Topology, Modeling and Control Aspects of DC-DC Converter for an Off-Grid Operated Fuel Cell Power System Perspective

Abstract

With ever increasing demand of electricity, the conventional centralized power system have been steadily replaced by distributed power system (DPS). There are several advantages
of DPS such as modularity, better thermal management, and higher efficiency. DPS finds widespread applications in transportation, distributed generation, consumer electronics and data centers. This dissertation investigates the topological, modeling and controller design aspects of DC-DC converter for an off-grid operated fuel cell power system. In distributed generation system, a renewable energy source is used to harvest utility power. To connect the renewable energy source with a stand-alone load or grid, a power conditioning unit (PCU)is used.

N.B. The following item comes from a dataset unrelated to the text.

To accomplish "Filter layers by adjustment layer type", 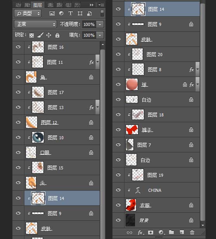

A comprehensive review of different DC-DC converter used in PCU has been carried out. Furthermore the classification of DC-DC converters according to the conversion ratio has been carried out. For controller design, an accurate model of DC-DC converter is required. The classical modeling techniques such as state-space averaging modelling and generalized state-space averaging modelling of DC-DC converter provide averaged model
which is suitable only for small-signal analysis. Therefore, parametric system identification technique is used to determine the dynamics of DC-DC converter during the closed-loop operation of the converter. Different linear and block-oriented models and Prediction Error Method are used to estimate the parameters of DC-DC converter in closed-loop. Estimated models are validated using different model validation criteria. Some DC-DC converter exhibits non-minimum phase behavior in their mathematical model. Different methods of mitigating the negative aspect of non-minimum phase behavior has been outlined in this
dissertation. Conventional Type-II and Type-III controller are designed for DC-DC boost converter, but the linear controllers is unable to provide satisfactory performance during large changes in source or load profile due to the fixed-gain nature of the controller. Due to the nonlinear nature of the converter dynamics, nonlinear controller are preferred. One of the most widely used nonlinear controller is sliding mode controller. The classical sliding mode controller has some limitations such as variable switching frequency, steady-state error and chattering effect. Variable switching frequency and chattering effect hampers the practical implementation of the control law. The controller also gives steady-state error which is undesired. To overcome such limitations, fixed-frequency sliding mode current controller and double-integral fixed-frequency sliding mode current controller are designed. In fixed-frequency sliding mode current controller and double-integral fixed frequency sliding mode current controller, the controller provides fixed frequency and removes the unwanted steady state error in output voltage. A multi-staged PCU is developed for fuel cell based stand-alone application which acts as a case study of distributed generation scheme. In fuel cell based stand-alone application, different design constraints such as input
ripple current, decoupling of power stages and power quality have been considered. An active-clamp current-fed isolated full-bridge converter is used as the front-end converter
and single-phase voltage source inverter is used for inverter application. Dual-loop control is used for control of front-end converter whereas fixed-frequency sliding mode controller is used to control the inverter. Simulation results have been provided to validate the design
requirements. From the simulation results it is found out that the said controller gives satisfactory results both in steady-state as well as transient state. The harmonics of the load current also obeys the regulation standard (IEEE standard 519 and IEEE standard 1547). This dissertation provides detailed discussion of topological aspect, modeling and system identification aspect and controller design aspect of DC-DC converter for an off-grid fuel cell power system. A large number of DC-DC converter has been studied and comparative analysis has been provided. Due to the said limitations of state-space averaged modeling scheme, a closed-loop system identification based scheme has been developed. In controller design section, both linear as well as nonlinear controller has been studied and their
performance has been investigated. In the end, an off-grid fuel cell based power system has been designed which can provide power during grid-blackout.